В материалах о работе медиков того времени чувствуется крепкая организация, широкий подход и человечность. Объём работы врачей и медсестёр был огромным, но они находили время на профилактическую работу, просвещение по вопросам здоровья. И постоянно учились сами: местная медицинская библиотека выписывала более 20 периодических изданий.
А как вам такой характерный штрих-объявление:
«Валуйская больница примет для больных ненужные журналы».
В Вейделевке, пройдя специальную комиссию, можно было попасть на месячный (!) курс лечения кумысом. Больница выделяла под эти цели 20 мест и держала за свой счёт табун лошадей.
Также на месте можно было вставить зубы «на золоте и каучуке». Интересно, что каучук в протезировании стали применять в середине XIX века, и пользовались им до изобретения акриловых пластмасс более 100 лет.

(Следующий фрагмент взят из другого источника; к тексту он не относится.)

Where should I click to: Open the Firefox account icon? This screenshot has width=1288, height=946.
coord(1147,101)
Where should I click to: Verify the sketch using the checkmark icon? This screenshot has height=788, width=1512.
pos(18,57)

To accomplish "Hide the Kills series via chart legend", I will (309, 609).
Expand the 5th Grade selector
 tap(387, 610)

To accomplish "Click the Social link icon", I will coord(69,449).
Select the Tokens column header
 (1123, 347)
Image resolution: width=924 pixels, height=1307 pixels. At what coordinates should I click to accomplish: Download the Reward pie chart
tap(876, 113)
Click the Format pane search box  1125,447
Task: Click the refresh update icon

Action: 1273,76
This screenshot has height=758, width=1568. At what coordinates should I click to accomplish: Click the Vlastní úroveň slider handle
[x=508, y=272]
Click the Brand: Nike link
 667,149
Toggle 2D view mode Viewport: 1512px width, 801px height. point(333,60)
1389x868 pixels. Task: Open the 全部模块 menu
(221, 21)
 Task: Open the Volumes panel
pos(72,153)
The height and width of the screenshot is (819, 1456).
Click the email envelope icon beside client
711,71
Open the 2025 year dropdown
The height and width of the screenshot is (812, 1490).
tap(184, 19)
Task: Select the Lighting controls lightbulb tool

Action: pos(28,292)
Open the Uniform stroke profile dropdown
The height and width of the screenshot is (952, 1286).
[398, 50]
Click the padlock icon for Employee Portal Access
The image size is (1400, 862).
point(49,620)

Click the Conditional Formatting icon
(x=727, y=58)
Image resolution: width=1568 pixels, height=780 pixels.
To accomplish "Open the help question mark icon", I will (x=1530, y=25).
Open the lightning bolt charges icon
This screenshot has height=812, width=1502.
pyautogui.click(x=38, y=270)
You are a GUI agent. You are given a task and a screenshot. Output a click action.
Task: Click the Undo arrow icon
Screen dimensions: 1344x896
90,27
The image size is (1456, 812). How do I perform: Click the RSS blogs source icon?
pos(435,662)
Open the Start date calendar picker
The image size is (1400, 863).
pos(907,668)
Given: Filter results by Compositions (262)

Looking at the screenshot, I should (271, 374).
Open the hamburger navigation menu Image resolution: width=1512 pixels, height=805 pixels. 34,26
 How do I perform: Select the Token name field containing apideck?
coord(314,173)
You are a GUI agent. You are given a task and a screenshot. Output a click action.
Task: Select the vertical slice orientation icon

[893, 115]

Шла война, и, конечно, она накладывала отпечаток на деятельность медиков в тылу. Они набирали на фронт ротных оспопрививателей, участвовали в благотворительных акциях, реабилитировали вернувшихся с фронта раненых.
Белое и чёрное
Сострадание – это, кажется, ключевое слово, характеризующее обстановку военного времени. Вести с фронта, благотворительные сборы денег и продуктов для армии составляли газетную хронику. Рядовой из хутора Любвина Фёдор Ткаченко благодарил «за оказанные нам, солдатикам, а также нашим семьям заботы». Управа прямо в газете печатала заявления, которые нужно было приложить, чтобы получить самые разные льготы, доплаты, стипендии. Воронежское отделение попечительства слепых императрицы Марии Александровны просило Валуйскую земскую управу осведомить население, что слепые дети от 7 до 11 лет, у которых отцы ушли на фронт, помещаются на бесплатное содержание в воронежское училище для слепых.
Как и в любое неспокойное время, свету являлось не только благородство, но и чернота: криминальные новости поражали жестокими убийствами, грабежами, насилием. Даже белым днём группы бандитов и одиночки могли любого избить, ограбить, проникнуть в дом. Как правило, преступления тут же раскрывались и предавались широкой огласке.
Общественность беспокоил и рост пьянства, на борьбу с которым развернулась целая кампания. Её участники не ограничивались призывами не пить денатурат (было и такое), а ввели антиалкогольную пропаганду в школах, стали открывать в сёлах народные дома – так называли досуговые учреждения, где люди могли культурно провести время, послушать концерт, лекцию. Клубы, если по‑современному.
Детям – ясли, дамам – шляпный магазин
Несмотря на проблемы, беды, люди не переставали думать о простых вещах, которые украшали жизнь, быт и приносили радость. Как, например, открытие детских площадок (прообразов летних школьных лагерей) в сёлах Казинка, Мандрово, Никитовка, на которые власти выделили 3 тысячи рублей. Для малышей же на время летних полевых работ запускали ясли. Фурор произвёл новый валуйский шляпный магазин, где опытная мастерица делала головные уборы, в том числе касторовые шляпы. Этот забытый материал, оказывается, представлял собой шерстяное сукно из шерсти бобра. И «ширмочки с японскими картинами» были востребованы, и разные ткани, в том числе привезённые из Парижа.
Но, кажется, материальные блага не были самоцелью для большинства белгородцев, они умели расставлять правильные приоритеты.
«На углу Подгоренской найдена золотая брошь. Обращаться в Белгород к Ф. Моисеевой», – читаем незатейливое объявление.
Не знаем, как вам, но нам показалось, что времена, когда один человек мог обронить на улице золотую брошь, а другой – её вернуть, не такие уж и плохие.